■ What is expected
Look through the records and copy each line that has "tool" in it.

☆ ☆ ☆ ☆ ☆

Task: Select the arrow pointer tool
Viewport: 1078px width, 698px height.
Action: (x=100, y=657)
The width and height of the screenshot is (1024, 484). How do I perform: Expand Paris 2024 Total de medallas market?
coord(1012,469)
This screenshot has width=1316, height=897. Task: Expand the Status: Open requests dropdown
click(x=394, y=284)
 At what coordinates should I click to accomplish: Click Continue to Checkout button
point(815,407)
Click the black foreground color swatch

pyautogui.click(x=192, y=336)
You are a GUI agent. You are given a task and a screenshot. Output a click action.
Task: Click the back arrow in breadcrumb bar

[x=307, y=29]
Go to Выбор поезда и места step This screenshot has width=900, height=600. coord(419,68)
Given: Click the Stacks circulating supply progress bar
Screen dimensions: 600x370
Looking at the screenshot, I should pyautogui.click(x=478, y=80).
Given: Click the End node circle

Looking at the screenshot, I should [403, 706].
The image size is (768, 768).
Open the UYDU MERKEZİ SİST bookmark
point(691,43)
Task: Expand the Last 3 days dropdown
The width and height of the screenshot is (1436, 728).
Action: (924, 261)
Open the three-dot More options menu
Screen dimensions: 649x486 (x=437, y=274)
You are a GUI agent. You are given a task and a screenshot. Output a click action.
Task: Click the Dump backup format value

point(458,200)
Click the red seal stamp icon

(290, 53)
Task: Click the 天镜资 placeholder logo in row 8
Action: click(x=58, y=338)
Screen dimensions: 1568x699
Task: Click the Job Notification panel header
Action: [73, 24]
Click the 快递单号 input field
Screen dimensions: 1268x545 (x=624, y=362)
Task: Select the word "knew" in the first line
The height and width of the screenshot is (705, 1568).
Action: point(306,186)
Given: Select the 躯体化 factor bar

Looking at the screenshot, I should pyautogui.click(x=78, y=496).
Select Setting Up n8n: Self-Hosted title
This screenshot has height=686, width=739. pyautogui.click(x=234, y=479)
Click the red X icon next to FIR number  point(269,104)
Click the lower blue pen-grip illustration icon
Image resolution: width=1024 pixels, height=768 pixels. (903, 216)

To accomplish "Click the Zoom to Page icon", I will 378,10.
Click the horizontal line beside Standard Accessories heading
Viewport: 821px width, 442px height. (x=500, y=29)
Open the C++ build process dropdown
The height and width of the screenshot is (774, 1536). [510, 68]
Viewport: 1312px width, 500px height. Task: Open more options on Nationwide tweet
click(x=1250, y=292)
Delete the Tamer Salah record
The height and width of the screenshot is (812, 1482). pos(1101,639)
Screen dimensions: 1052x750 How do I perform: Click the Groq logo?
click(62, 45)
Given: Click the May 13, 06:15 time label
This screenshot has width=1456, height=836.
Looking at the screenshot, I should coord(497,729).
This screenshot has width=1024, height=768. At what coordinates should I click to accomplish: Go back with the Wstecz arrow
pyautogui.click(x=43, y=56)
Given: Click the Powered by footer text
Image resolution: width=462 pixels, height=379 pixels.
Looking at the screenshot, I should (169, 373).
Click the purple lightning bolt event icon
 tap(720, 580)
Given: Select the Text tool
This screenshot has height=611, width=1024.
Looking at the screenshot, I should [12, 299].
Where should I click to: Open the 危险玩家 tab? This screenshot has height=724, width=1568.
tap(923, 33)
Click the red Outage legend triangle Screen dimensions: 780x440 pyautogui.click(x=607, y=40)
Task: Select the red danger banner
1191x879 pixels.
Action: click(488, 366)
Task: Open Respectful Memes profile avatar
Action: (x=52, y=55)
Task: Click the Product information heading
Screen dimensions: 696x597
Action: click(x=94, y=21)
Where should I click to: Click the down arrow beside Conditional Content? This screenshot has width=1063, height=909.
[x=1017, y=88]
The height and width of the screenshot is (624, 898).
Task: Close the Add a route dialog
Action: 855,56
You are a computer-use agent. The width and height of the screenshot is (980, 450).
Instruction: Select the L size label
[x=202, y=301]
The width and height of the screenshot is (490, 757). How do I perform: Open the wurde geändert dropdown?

☆ ☆ ☆ ☆ ☆

■ Your response
Task: Select the arrow pointer tool
Given: Select the Text tool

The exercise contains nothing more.